Tuesday, January 1, 2013

That thou canst never once reflect

Last night at around 11:30 pm I got a text from Andrew. Come on up to 9-- in 15 minutes or so.  I smiled and picked up my pager. It was the last night of 2012 and also the last time my husband and I will work simultaneous shifts at the hospital. Normally when I'm working overnight I head to the stiff cot in the chaplain sleep room by 9:30 or 10pm if the pager has been quiet.  It's anyone's guess how many times I'll be woken up throughout the night to answer pages or go to codes, so it's a good idea to start trying to sleep early. Some nights it doesn't go off at all.  I think the record for me is five pages between bedtime and end of shift at 8am.

First pic of 2013
But last night was special, and so I ended up ringing in the new year in an empty ninth floor hospital room, standing on tiptoe to see the peekaboo view of the Space Needle and its fireworks. Andrew was next to me and we stood with each other and the many residents, nurses, and medical personnel crowded into the room. Somebody passed around sparkling cider and another person found a youtube version of Auld Lang Syne to play from their phone. We all tried to be both jubilant and quiet, because new year or not it was midnight in an ICU and there are quiet hours and whatnot, you know.

I usually write a goodbye letter to the  year that has just passed. It's one of my favorite rituals. This year I'm finding it hard to do. Maybe it's that just in the past four months 2012 kicked my butt hard enough that I have no idea what to say about it.

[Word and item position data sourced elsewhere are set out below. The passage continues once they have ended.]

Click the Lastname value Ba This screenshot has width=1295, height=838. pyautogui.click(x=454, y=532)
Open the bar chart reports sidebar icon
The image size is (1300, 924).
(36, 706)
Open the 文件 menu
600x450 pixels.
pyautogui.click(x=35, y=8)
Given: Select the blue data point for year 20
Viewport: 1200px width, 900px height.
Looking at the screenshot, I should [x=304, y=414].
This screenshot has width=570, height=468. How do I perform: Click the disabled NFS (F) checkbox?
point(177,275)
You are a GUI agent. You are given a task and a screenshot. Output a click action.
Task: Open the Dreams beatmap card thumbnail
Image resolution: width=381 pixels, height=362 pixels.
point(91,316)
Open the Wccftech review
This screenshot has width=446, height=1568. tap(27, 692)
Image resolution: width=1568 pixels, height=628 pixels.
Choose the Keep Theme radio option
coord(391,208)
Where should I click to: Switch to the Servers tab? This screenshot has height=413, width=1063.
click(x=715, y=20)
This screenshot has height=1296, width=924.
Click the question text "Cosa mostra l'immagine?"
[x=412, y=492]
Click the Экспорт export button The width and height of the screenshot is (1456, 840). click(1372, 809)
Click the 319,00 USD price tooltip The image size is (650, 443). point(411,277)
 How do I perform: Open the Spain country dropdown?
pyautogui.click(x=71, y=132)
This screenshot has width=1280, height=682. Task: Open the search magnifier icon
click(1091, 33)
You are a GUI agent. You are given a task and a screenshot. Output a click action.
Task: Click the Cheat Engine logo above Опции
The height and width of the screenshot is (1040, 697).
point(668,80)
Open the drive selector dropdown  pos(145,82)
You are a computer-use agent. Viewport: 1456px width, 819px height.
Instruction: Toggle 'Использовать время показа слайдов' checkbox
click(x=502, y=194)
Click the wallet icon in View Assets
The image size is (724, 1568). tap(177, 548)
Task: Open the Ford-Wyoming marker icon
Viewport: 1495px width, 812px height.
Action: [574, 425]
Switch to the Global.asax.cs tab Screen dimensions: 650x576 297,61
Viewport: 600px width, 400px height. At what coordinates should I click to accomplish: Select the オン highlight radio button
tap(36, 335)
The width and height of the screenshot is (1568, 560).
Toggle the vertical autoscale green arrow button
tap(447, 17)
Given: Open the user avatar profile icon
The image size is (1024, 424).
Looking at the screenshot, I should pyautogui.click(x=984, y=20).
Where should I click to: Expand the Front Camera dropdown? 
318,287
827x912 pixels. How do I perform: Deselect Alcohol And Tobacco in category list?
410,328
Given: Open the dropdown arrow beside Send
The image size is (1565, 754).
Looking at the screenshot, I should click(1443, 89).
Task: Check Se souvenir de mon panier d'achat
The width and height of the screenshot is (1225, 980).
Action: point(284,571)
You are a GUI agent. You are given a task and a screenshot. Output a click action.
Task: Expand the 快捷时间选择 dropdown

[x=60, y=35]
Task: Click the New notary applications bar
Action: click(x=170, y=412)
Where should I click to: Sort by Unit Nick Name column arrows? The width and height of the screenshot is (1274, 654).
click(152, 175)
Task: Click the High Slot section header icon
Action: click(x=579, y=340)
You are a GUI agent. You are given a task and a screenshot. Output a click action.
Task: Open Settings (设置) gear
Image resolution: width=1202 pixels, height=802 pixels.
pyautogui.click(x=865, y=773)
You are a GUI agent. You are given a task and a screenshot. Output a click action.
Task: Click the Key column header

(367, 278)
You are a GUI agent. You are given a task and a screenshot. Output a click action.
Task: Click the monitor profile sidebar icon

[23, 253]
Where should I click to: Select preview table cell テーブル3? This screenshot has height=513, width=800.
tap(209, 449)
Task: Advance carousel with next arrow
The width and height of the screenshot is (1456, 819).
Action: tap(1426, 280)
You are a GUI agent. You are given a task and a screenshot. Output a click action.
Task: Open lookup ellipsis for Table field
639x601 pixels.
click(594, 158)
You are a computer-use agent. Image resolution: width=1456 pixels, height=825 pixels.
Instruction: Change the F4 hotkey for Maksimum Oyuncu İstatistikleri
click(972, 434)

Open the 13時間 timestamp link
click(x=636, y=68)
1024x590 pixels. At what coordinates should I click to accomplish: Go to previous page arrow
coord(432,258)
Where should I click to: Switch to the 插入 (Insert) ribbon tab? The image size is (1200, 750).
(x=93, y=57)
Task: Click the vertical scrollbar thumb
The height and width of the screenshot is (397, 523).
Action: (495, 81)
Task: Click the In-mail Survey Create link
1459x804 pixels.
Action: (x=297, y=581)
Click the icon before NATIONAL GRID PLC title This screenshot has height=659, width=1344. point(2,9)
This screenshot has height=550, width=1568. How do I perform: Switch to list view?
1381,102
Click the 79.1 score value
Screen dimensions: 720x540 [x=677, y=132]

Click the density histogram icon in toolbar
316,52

Or maybe I need to find a different way to mark the passage from one year to the next.  I have a hunch that perhaps in a week or two - or maybe a month or two - I'll have a much better perspective from which to memorialize this past calendar year.

For now let me simply say this: 2012 didn't have one big moment that changed everything forever but the experiences I have had this past year will reverberate throughout my life, for the rest of my life, in powerful and permanent ways. I have learned so much about my family, my faith, and myself.  A lot of that learning is ongoing, and it still smarts a little.

They say that whatever you are doing at midnight on New Year's Eve sets the tone for your whole new year. If that's true it's okay with me. There was something fitting about beginning my 2013 in a hospital, way up high, holding hands and looking out to fireworks in the sky.